───── AVAILABLE DATA
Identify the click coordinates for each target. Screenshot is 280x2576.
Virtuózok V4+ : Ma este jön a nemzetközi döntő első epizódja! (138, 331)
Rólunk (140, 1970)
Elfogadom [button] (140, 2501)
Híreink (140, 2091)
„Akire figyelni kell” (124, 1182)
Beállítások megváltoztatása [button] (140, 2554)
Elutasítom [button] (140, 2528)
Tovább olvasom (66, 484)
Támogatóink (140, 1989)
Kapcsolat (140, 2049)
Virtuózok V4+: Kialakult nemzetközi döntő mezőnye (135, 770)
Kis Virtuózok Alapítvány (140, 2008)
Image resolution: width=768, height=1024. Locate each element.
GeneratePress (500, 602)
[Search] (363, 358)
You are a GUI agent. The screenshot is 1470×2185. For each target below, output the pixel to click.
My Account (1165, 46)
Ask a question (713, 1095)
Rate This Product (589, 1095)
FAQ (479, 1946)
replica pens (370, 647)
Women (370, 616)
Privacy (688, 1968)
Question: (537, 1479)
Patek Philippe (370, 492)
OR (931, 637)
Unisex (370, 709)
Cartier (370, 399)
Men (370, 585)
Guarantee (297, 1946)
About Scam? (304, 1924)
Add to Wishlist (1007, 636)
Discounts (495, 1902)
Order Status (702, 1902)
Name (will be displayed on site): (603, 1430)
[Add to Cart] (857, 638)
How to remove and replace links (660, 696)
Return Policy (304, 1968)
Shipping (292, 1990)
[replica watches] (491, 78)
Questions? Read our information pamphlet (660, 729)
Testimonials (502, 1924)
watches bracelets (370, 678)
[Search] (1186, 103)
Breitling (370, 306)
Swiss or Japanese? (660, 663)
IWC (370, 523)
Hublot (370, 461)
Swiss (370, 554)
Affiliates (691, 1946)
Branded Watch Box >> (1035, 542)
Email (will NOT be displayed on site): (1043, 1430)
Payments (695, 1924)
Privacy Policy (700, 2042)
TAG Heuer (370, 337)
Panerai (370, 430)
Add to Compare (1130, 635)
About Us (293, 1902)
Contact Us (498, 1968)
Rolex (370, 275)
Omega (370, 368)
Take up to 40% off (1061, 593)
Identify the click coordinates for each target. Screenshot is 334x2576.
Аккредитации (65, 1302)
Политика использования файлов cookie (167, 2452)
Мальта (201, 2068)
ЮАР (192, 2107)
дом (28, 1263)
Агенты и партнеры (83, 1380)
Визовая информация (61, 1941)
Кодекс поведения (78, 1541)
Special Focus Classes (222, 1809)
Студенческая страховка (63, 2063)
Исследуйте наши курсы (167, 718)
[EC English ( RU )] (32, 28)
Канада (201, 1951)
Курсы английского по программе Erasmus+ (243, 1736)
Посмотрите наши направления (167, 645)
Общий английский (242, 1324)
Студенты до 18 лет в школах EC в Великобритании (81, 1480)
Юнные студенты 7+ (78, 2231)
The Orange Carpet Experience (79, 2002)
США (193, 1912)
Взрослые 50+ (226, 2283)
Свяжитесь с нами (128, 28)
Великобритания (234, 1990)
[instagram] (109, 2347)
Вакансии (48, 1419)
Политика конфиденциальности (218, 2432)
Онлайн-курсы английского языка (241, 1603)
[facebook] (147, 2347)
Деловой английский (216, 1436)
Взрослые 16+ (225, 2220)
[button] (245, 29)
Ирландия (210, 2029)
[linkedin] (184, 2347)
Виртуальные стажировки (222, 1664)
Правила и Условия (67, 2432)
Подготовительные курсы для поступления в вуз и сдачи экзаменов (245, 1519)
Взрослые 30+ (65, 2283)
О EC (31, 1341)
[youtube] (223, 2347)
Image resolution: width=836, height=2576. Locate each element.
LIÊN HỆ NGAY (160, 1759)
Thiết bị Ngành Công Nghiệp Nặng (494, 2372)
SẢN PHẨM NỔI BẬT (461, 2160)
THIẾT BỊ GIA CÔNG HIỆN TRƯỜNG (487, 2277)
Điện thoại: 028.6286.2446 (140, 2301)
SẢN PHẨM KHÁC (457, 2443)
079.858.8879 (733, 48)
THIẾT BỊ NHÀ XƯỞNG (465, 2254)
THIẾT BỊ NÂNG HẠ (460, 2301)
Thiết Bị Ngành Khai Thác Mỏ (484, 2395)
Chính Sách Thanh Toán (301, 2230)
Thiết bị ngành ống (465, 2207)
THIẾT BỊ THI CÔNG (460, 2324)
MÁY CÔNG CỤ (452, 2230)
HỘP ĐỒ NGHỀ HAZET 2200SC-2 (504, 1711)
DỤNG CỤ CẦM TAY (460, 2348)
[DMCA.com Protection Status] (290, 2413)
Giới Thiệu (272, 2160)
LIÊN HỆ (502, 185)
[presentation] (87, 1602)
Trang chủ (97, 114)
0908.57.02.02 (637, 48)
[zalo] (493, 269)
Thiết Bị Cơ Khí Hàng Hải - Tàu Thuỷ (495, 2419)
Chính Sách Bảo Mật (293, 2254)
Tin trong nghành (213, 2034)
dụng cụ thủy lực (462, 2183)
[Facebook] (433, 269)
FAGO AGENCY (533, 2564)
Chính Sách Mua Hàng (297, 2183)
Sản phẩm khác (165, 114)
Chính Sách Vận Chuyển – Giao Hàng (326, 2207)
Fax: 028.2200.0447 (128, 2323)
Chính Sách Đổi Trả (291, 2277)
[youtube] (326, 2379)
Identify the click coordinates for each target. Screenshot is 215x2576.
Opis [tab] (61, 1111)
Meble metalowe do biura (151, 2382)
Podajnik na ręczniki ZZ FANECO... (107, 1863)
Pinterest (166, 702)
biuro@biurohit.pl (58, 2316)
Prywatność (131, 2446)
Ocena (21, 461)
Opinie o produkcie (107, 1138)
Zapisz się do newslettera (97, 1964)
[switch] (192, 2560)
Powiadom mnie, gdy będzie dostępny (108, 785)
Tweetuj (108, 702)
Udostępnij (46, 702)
──────────
» **WHAT TO PRODUCE**: Write every record out again exactly.

» **ANSWER BELOW**:
Identify the click coordinates for each target. Screenshot is 280x2576.
Virtuózok V4+ : Ma este jön a nemzetközi döntő első epizódja! (138, 331)
Rólunk (140, 1970)
Elfogadom [button] (140, 2501)
Híreink (140, 2091)
„Akire figyelni kell” (124, 1182)
Beállítások megváltoztatása [button] (140, 2554)
Elutasítom [button] (140, 2528)
Tovább olvasom (66, 484)
Támogatóink (140, 1989)
Kapcsolat (140, 2049)
Virtuózok V4+: Kialakult nemzetközi döntő mezőnye (135, 770)
Kis Virtuózok Alapítvány (140, 2008)
Image resolution: width=768, height=1024. Locate each element.
GeneratePress (500, 602)
[Search] (363, 358)
You are a GUI agent. The screenshot is 1470×2185. For each target below, output the pixel to click.
My Account (1165, 46)
Ask a question (713, 1095)
Rate This Product (589, 1095)
FAQ (479, 1946)
replica pens (370, 647)
Women (370, 616)
Privacy (688, 1968)
Question: (537, 1479)
Patek Philippe (370, 492)
OR (931, 637)
Unisex (370, 709)
Cartier (370, 399)
Men (370, 585)
Guarantee (297, 1946)
About Scam? (304, 1924)
Add to Wishlist (1007, 636)
Discounts (495, 1902)
Order Status (702, 1902)
Name (will be displayed on site): (603, 1430)
[Add to Cart] (857, 638)
How to remove and replace links (660, 696)
Return Policy (304, 1968)
Shipping (292, 1990)
[replica watches] (491, 78)
Questions? Read our information pamphlet (660, 729)
Testimonials (502, 1924)
watches bracelets (370, 678)
[Search] (1186, 103)
Breitling (370, 306)
Swiss or Japanese? (660, 663)
IWC (370, 523)
Hublot (370, 461)
Swiss (370, 554)
Affiliates (691, 1946)
Branded Watch Box >> (1035, 542)
Email (will NOT be displayed on site): (1043, 1430)
Payments (695, 1924)
Privacy Policy (700, 2042)
TAG Heuer (370, 337)
Panerai (370, 430)
Add to Compare (1130, 635)
About Us (293, 1902)
Contact Us (498, 1968)
Rolex (370, 275)
Omega (370, 368)
Take up to 40% off (1061, 593)
Identify the click coordinates for each target. Screenshot is 334x2576.
Аккредитации (65, 1302)
Политика использования файлов cookie (167, 2452)
Мальта (201, 2068)
ЮАР (192, 2107)
дом (28, 1263)
Агенты и партнеры (83, 1380)
Визовая информация (61, 1941)
Кодекс поведения (78, 1541)
Special Focus Classes (222, 1809)
Студенческая страховка (63, 2063)
Исследуйте наши курсы (167, 718)
[EC English ( RU )] (32, 28)
Канада (201, 1951)
Курсы английского по программе Erasmus+ (243, 1736)
Посмотрите наши направления (167, 645)
Общий английский (242, 1324)
Студенты до 18 лет в школах EC в Великобритании (81, 1480)
Юнные студенты 7+ (78, 2231)
The Orange Carpet Experience (79, 2002)
США (193, 1912)
Взрослые 50+ (226, 2283)
Свяжитесь с нами (128, 28)
Великобритания (234, 1990)
[instagram] (109, 2347)
Вакансии (48, 1419)
Политика конфиденциальности (218, 2432)
Онлайн-курсы английского языка (241, 1603)
[facebook] (147, 2347)
Деловой английский (216, 1436)
Взрослые 16+ (225, 2220)
[button] (245, 29)
Ирландия (210, 2029)
[linkedin] (184, 2347)
Виртуальные стажировки (222, 1664)
Правила и Условия (67, 2432)
Подготовительные курсы для поступления в вуз и сдачи экзаменов (245, 1519)
Взрослые 30+ (65, 2283)
О EC (31, 1341)
[youtube] (223, 2347)
Image resolution: width=836, height=2576. Locate each element.
LIÊN HỆ NGAY (160, 1759)
Thiết bị Ngành Công Nghiệp Nặng (494, 2372)
SẢN PHẨM NỔI BẬT (461, 2160)
THIẾT BỊ GIA CÔNG HIỆN TRƯỜNG (487, 2277)
Điện thoại: 028.6286.2446 (140, 2301)
SẢN PHẨM KHÁC (457, 2443)
079.858.8879 (733, 48)
THIẾT BỊ NHÀ XƯỞNG (465, 2254)
THIẾT BỊ NÂNG HẠ (460, 2301)
Thiết Bị Ngành Khai Thác Mỏ (484, 2395)
Chính Sách Thanh Toán (301, 2230)
Thiết bị ngành ống (465, 2207)
THIẾT BỊ THI CÔNG (460, 2324)
MÁY CÔNG CỤ (452, 2230)
HỘP ĐỒ NGHỀ HAZET 2200SC-2 (504, 1711)
DỤNG CỤ CẦM TAY (460, 2348)
[DMCA.com Protection Status] (290, 2413)
Giới Thiệu (272, 2160)
LIÊN HỆ (502, 185)
[presentation] (87, 1602)
Trang chủ (97, 114)
0908.57.02.02 (637, 48)
[zalo] (493, 269)
Thiết Bị Cơ Khí Hàng Hải - Tàu Thuỷ (495, 2419)
Chính Sách Bảo Mật (293, 2254)
Tin trong nghành (213, 2034)
dụng cụ thủy lực (462, 2183)
[Facebook] (433, 269)
FAGO AGENCY (533, 2564)
Chính Sách Mua Hàng (297, 2183)
Sản phẩm khác (165, 114)
Chính Sách Vận Chuyển – Giao Hàng (326, 2207)
Fax: 028.2200.0447 (128, 2323)
Chính Sách Đổi Trả (291, 2277)
[youtube] (326, 2379)
Identify the click coordinates for each target. Screenshot is 215x2576.
Opis [tab] (61, 1111)
Meble metalowe do biura (151, 2382)
Podajnik na ręczniki ZZ FANECO... (107, 1863)
Pinterest (166, 702)
biuro@biurohit.pl (58, 2316)
Prywatność (131, 2446)
Ocena (21, 461)
Opinie o produkcie (107, 1138)
Zapisz się do newslettera (97, 1964)
[switch] (192, 2560)
Powiadom mnie, gdy będzie dostępny (108, 785)
Tweetuj (108, 702)
Udostępnij (46, 702)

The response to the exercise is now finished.